HOW TO COMPLETE THIS TASK
Below are the records; give again exactly the line with "Política de privacidad (514, 2516)", the line with "Built-in support; set", and each line that lies between them, and nothing besides.

(Stored dataset items)
┌──

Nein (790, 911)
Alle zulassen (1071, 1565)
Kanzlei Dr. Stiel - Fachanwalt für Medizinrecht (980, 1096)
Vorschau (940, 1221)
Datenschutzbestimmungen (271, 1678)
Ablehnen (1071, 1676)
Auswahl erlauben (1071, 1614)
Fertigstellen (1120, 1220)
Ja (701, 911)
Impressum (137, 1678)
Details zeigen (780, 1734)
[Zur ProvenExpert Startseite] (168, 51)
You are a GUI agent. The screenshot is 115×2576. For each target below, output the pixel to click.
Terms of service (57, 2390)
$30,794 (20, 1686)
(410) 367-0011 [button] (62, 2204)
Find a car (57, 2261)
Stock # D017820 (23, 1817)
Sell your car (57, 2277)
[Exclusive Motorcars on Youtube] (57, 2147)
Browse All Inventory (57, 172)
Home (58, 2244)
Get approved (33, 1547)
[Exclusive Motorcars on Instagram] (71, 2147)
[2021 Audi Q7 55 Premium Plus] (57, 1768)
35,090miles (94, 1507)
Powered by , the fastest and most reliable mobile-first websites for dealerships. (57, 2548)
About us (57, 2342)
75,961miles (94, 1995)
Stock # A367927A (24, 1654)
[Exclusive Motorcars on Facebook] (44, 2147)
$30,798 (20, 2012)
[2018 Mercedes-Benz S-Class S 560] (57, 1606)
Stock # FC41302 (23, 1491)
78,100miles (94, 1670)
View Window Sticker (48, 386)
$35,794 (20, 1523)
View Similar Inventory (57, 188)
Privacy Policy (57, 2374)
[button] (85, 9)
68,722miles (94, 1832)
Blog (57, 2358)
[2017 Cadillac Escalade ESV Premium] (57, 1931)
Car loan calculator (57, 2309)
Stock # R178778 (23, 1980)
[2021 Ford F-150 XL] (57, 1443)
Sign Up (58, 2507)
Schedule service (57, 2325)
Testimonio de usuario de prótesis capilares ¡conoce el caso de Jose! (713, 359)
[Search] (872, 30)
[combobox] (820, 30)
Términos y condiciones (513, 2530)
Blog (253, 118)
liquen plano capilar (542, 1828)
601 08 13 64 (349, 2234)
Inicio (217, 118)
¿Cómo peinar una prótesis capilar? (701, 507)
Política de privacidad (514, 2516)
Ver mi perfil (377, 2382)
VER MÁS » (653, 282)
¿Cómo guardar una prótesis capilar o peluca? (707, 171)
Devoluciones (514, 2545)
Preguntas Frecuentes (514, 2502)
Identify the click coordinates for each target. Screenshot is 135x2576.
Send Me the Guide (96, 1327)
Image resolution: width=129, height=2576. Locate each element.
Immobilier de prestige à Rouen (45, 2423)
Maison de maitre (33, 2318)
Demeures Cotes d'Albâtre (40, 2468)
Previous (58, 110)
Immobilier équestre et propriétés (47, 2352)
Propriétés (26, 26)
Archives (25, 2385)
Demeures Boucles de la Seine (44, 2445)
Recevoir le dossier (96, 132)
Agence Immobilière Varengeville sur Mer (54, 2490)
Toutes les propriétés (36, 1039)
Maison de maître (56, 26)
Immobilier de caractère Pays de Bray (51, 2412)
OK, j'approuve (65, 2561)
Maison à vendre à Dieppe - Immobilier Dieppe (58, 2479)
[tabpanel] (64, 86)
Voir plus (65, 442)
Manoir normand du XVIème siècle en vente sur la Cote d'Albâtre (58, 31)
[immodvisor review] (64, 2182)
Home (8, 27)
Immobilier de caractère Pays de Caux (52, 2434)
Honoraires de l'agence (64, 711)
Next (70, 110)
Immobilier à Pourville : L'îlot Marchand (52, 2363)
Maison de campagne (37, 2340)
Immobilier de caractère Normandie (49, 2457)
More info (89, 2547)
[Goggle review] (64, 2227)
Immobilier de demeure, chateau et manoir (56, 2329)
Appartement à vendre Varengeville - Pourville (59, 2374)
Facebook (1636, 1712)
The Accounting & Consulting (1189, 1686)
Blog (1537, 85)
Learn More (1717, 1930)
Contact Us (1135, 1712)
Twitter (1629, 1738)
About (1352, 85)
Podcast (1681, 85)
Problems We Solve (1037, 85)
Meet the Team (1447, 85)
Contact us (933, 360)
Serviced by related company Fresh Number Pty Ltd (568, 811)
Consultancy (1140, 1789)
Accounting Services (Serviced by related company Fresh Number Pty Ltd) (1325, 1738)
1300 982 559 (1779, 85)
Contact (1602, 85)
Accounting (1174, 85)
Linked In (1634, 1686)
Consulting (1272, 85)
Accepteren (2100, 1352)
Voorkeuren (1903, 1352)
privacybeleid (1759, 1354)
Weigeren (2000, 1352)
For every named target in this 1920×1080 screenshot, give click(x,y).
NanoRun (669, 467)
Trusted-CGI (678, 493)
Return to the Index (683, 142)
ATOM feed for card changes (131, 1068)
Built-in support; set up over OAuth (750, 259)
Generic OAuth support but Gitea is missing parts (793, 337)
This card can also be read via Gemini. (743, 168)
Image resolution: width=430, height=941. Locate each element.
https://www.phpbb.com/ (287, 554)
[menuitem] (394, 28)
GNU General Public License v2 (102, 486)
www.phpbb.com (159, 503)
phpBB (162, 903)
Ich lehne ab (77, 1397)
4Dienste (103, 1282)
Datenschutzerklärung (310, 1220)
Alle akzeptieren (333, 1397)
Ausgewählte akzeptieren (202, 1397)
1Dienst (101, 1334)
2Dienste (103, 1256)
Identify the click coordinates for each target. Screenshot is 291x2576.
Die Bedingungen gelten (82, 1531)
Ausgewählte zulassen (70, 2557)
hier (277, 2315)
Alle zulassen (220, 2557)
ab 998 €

└──

EXERCISE RESULT
Política de privacidad (514, 2516)
Ver mi perfil (377, 2382)
VER MÁS » (653, 282)
¿Cómo guardar una prótesis capilar o peluca? (707, 171)
Devoluciones (514, 2545)
Preguntas Frecuentes (514, 2502)
Identify the click coordinates for each target. Screenshot is 135x2576.
Send Me the Guide (96, 1327)
Image resolution: width=129, height=2576. Locate each element.
Immobilier de prestige à Rouen (45, 2423)
Maison de maitre (33, 2318)
Demeures Cotes d'Albâtre (40, 2468)
Previous (58, 110)
Immobilier équestre et propriétés (47, 2352)
Propriétés (26, 26)
Archives (25, 2385)
Demeures Boucles de la Seine (44, 2445)
Recevoir le dossier (96, 132)
Agence Immobilière Varengeville sur Mer (54, 2490)
Toutes les propriétés (36, 1039)
Maison de maître (56, 26)
Immobilier de caractère Pays de Bray (51, 2412)
OK, j'approuve (65, 2561)
Maison à vendre à Dieppe - Immobilier Dieppe (58, 2479)
[tabpanel] (64, 86)
Voir plus (65, 442)
Manoir normand du XVIème siècle en vente sur la Cote d'Albâtre (58, 31)
[immodvisor review] (64, 2182)
Home (8, 27)
Immobilier de caractère Pays de Caux (52, 2434)
Honoraires de l'agence (64, 711)
Next (70, 110)
Immobilier à Pourville : L'îlot Marchand (52, 2363)
Maison de campagne (37, 2340)
Immobilier de caractère Normandie (49, 2457)
More info (89, 2547)
[Goggle review] (64, 2227)
Immobilier de demeure, chateau et manoir (56, 2329)
Appartement à vendre Varengeville - Pourville (59, 2374)
Facebook (1636, 1712)
The Accounting & Consulting (1189, 1686)
Blog (1537, 85)
Learn More (1717, 1930)
Contact Us (1135, 1712)
Twitter (1629, 1738)
About (1352, 85)
Podcast (1681, 85)
Problems We Solve (1037, 85)
Meet the Team (1447, 85)
Contact us (933, 360)
Serviced by related company Fresh Number Pty Ltd (568, 811)
Consultancy (1140, 1789)
Accounting Services (Serviced by related company Fresh Number Pty Ltd) (1325, 1738)
1300 982 559 (1779, 85)
Contact (1602, 85)
Accounting (1174, 85)
Linked In (1634, 1686)
Consulting (1272, 85)
Accepteren (2100, 1352)
Voorkeuren (1903, 1352)
privacybeleid (1759, 1354)
Weigeren (2000, 1352)
For every named target in this 1920×1080 screenshot, give click(x,y).
NanoRun (669, 467)
Trusted-CGI (678, 493)
Return to the Index (683, 142)
ATOM feed for card changes (131, 1068)
Built-in support; set up over OAuth (750, 259)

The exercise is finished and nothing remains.